Our results reveal that:

  • MDP is significantly more accurate than CDP (+ 5% AUC and 62% PofB10). Thus, it is better to predict and rank defective methods instead of than defective classes from a practitioner’s perspective. From a researcher’s perspective, given the scarce number of MDP studies, there is a high potential for improving MDP accuracy.

  • Leveraging JIT by using a simple median approach increases the accuracy of MDP by an average of 17% in AUC and 46% in PofB10 and increases the accuracy of CDP by an average of 28% in AUC and 31% in PofB20. However, in a few cases, leveraging JIT decreased the accuracy of MDP and CDP.
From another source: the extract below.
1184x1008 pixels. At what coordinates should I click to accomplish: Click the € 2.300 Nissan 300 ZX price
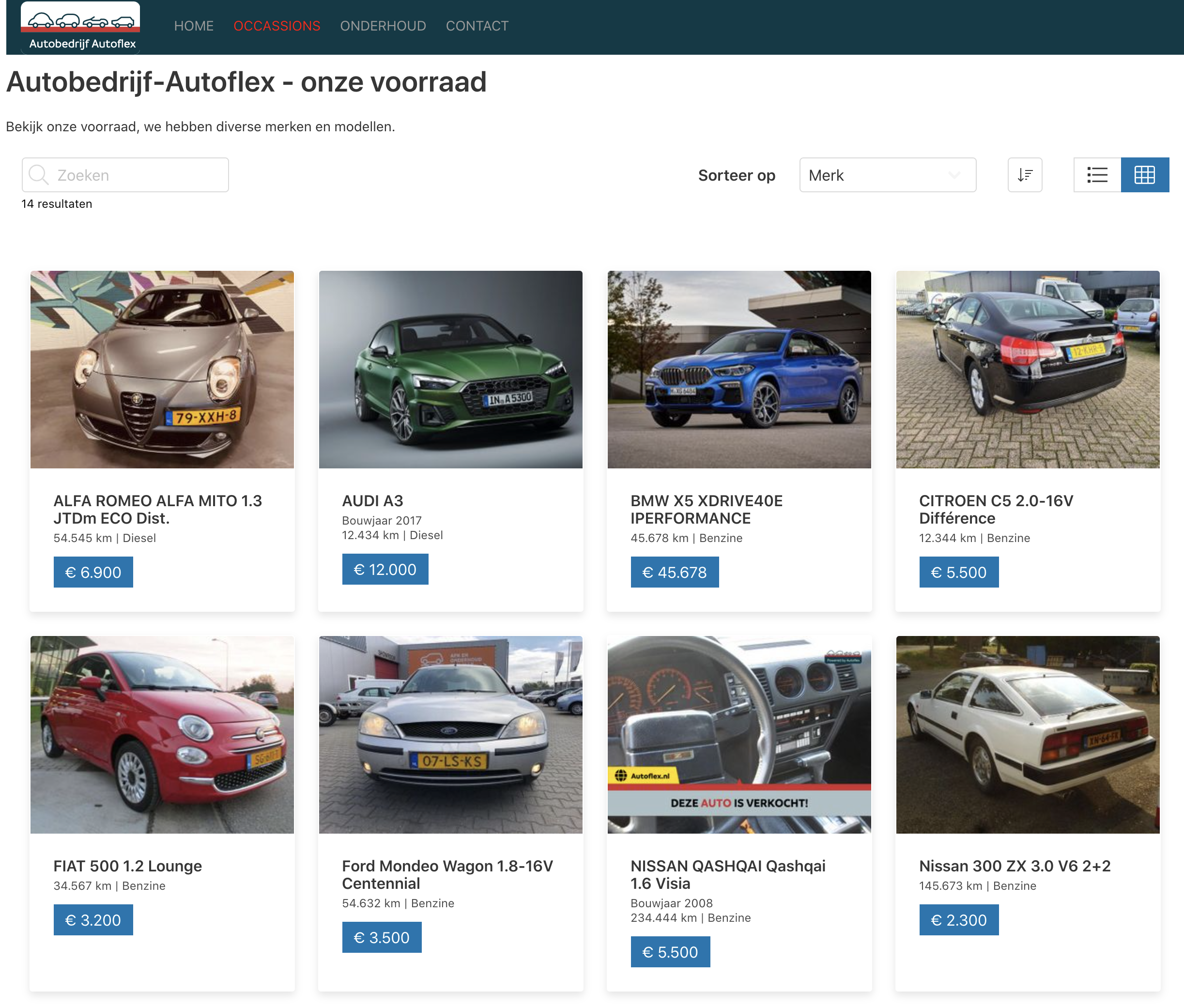(x=958, y=919)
  • Since many defective commits were only partially defective, only a small percent of methods touched by defective commits were actually defective. Therefore, we expect that leveraging statement-defectiveness-prediction (Pornprasit and Tantithamthavorn 2021) would better enhance MDP than JIT.

In conclusion, from a practitioner’s perspective, it is better to predict and rank defective methods than defective classes. From a researcher’s perspective, there is a high potential for leveraging statement-defectiveness-prediction (SDP) to aid MDP and CDP.

In the future we plan to:

  • Propose and evaluate new approaches to improve MDP by leveraging JIT. Specifically, instead of using a static approach like median, we could use a machine learning approach to combine MDP with JIT information.

  • Use smell information (Fowler 2018) to support MDP as suggested by previous works (Khomh et al. 2012; Palomba et al. 2018, 2019; Taba et al.2013).

  • Leverage statement level defect prediction (Pornprasit and Tantithamthavorn 2021) to augment MDP and CDP.

  • Investigate whether dormant defects (Ahluwalia et al. 2019; Falessi et al. 2021) or other types of noise in the datasets (Chen et al. 2014; Tantithamthavorn et al. 2015; Herzig et al. 2013; Rahman et al. 2013; Bird et al. 2009) have more impact on MDP or CDP.

  • Replicate the approach in the context of dependence (Cogo et al. 2019), performance (Chen et al. 2020) or security (Yu et al. 2019b) defects.

  • Using multi-level features in a single prediction model. While in this work we evaluated the benefits of combining two predictions, e.g., commits with methods, in the future, we plan to investigate the benefits of performing a single prediction that uses features at different levels, i.e., features at commits and methods levels).